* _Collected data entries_
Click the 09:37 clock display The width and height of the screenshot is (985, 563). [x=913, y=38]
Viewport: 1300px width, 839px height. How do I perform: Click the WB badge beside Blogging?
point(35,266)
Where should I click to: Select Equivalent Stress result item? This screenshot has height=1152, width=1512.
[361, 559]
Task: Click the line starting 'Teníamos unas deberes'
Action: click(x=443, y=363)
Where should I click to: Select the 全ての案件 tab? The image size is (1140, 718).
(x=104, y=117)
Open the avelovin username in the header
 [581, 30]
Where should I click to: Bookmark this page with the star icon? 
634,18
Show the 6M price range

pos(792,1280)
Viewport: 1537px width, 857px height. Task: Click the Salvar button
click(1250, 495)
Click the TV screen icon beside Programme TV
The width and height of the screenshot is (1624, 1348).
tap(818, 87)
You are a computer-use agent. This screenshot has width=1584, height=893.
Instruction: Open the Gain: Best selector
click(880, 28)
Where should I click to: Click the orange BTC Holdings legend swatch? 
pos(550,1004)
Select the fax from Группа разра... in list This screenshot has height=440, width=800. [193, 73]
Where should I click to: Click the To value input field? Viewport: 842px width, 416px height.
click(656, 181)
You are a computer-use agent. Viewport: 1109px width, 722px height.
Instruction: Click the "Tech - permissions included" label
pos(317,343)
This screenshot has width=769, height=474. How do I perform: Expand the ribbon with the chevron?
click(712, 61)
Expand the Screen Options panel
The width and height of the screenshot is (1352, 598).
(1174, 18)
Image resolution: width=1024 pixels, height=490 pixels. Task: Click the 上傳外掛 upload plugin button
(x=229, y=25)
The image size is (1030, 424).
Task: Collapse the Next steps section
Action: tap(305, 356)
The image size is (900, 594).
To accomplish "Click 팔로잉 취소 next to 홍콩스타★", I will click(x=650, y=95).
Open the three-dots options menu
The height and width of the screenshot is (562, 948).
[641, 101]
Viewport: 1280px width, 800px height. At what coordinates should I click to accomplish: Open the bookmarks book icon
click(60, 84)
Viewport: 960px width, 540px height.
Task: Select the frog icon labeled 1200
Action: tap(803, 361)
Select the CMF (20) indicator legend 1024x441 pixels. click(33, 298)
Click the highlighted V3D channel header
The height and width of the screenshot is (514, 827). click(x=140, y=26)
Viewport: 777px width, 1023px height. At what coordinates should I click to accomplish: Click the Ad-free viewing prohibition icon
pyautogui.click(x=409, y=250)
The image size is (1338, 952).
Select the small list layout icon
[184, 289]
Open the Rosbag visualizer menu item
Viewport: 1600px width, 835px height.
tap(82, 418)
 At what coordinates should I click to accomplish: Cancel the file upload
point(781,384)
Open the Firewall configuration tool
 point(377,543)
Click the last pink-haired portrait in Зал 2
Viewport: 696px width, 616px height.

* _The task_
Each line above that contains the string "computer" should be identified and copied.

* _Answer to the problem_
You are a computer-use agent. This screenshot has width=1584, height=893.
You are a computer-use agent. Viewport: 1109px width, 722px height.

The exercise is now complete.